#!/usr/bin/env python
# coding: utf-8

# # eBay Kleinanzeigen
# This is a guided project about a dataset of used cars from eBay Kleinanzeigen, a classified section of German eBay website.
# The dataset was originally scrapped and uploaded to [Kaggle](https://www.kaggle.com/piumiu/exploring-ebay-car-sales-data/comments)
# 
# The data dictionary provided from the dataset is as follow:
# * dateCrawled - When this ad was first crawled. All field-values are taken from this date.
# * name - Name of the car.
# * seller - Whether the seller is private or a dealer.
# * offerType - The type of listing
# * price - The price on the ad to sell the car.
# * abtest - Whether the listing is included in an A/B test.
# * vehicleType - The vehicle Type.
# * yearOfRegistration - The year in which the car was first registered.
# * gearbox - The transmission type.
# * powerPS - The power of the car in PS.
# * model - The car model name.
# * kilometer - How many kilometers the car has driven.
# * monthOfRegistration - The month in which the car was first registered.
# * fuelType - What type of fuel the car uses.
# * brand - The brand of the car.
# * notRepairedDamage - If the car has a damage which is not yet repaired.
# * dateCreated - The date on which the eBay listing was created.
# * nrOfPictures - The number of pictures in the ad.
# * postalCode - The postal code for the location of the vehicle.
# * lastSeenOnline - When the crawler saw this ad last online.
# 
# The aim of this project is to clean the data and analyze the used car listings. So let us begin by importing and reading the data.
#     

# In[81]:


import pandas as pd
import numpy as np
pd.set_option('float_format', '{:f}'. format) # this is to have float with 4 decimal points
autos = pd.read_csv('autos.csv', encoding = 'Latin-1')


# In[82]:


autos.info()
autos.head()


# In[83]:


print(autos.columns)
autos_test = autos.copy()


# Looking at the columns titles of the autos dataframe, they are using camelcase. We are going to change these to snakecase so as to make it more descriptive.
# To do that, we copied the autos dataframe using Dataframe.copy() method and change the columns titles into snakecase and then assigne them back to autos.columns. 

# In[84]:


new_columns = ['date_crawled', 'name', 'seller', 'offer_type', 'price', 'ab_test',
       'vehicle_type', 'registration_year', 'gearbox', 'power_ps', 'model',
       'odometer', 'registration_month', 'fuel_type', 'brand',
       'unrepaired_damage', 'date_created', 'nr_of_pictures', 'postal_code',
       'last_seen']

autos.columns = new_columns

autos.head()


# We need to see the value for each columns.

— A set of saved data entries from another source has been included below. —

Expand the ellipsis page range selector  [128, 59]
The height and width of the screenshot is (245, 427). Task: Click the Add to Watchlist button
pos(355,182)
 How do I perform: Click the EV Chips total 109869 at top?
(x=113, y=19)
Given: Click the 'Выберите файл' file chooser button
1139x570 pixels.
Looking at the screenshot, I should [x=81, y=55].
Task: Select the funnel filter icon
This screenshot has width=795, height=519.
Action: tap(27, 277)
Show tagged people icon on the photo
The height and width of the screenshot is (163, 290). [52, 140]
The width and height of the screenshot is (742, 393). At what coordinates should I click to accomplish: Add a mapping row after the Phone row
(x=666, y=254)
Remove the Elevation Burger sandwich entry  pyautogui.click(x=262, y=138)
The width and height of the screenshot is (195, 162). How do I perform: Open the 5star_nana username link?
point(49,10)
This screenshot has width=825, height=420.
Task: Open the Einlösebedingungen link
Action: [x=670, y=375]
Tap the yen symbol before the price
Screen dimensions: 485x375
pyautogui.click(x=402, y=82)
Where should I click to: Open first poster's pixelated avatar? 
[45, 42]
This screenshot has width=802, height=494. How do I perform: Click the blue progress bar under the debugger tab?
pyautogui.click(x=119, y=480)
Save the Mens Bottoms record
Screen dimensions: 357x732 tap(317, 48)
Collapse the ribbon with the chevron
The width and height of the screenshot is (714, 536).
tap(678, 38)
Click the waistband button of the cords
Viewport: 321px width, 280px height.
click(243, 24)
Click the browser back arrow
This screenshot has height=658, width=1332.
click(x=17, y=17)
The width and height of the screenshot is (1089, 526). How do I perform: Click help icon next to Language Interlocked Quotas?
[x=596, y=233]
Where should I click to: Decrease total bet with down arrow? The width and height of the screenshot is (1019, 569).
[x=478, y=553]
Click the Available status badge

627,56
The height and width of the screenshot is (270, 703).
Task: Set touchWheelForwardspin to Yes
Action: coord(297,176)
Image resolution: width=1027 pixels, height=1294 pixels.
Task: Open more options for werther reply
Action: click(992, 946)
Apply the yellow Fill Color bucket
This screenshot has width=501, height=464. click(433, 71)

We will take notes on columns with string and almost all values are the same. We might drop these columns because not much to be analyzed (i.e. **'seller'**, **'offer_type'**, **'unrepaired_damage'**). We also take notes on numeric data stored as text such as **'price', 'odometer'**. We would need to convert these into numeric values.

# In[85]:


autos.describe(include = 'all')


# The first row of the dataframe (df) show the number or count for each column of the df. There are several columns which the total count were less than 50,000; **'vehicle-type','gearbox', 'model', 'fuel_type' and 'unrepaired_damage'**. We will investigate these column later. 
# Several columns are also got the unique instances of only 2. 
# We will check several columns contain numeric data but stored as text:
# **'price', 'registration_year', 'odometer', 'power_ps'and 'registration_month'**. 

# In[86]:


autos['price']. head()


# The 'price' column is text object. We will change this to numeric later.

# In[87]:


autos['odometer'].head()


# The 'odometer'column is also text object.

# In[88]:


autos['power_ps']. head()


# The 'power_ps'columns is integer.

# In[89]:


autos['registration_year'].head()


# # Exploring the Odometer and Price Columns

# Now, we are going to change the 'price' and 'odometer' columns as numeric by firstly removing '$' sign and 'km'.

# In[90]:


autos['price'] = autos['price'].str.replace('$', '').str.replace(',','').astype(int)


# In[91]:


autos['odometer']= autos['odometer'].str.replace('km', '').str.replace(',', '').astype(int)


# In[92]:


# We rename the 'odometer' column to 'odometer_km'.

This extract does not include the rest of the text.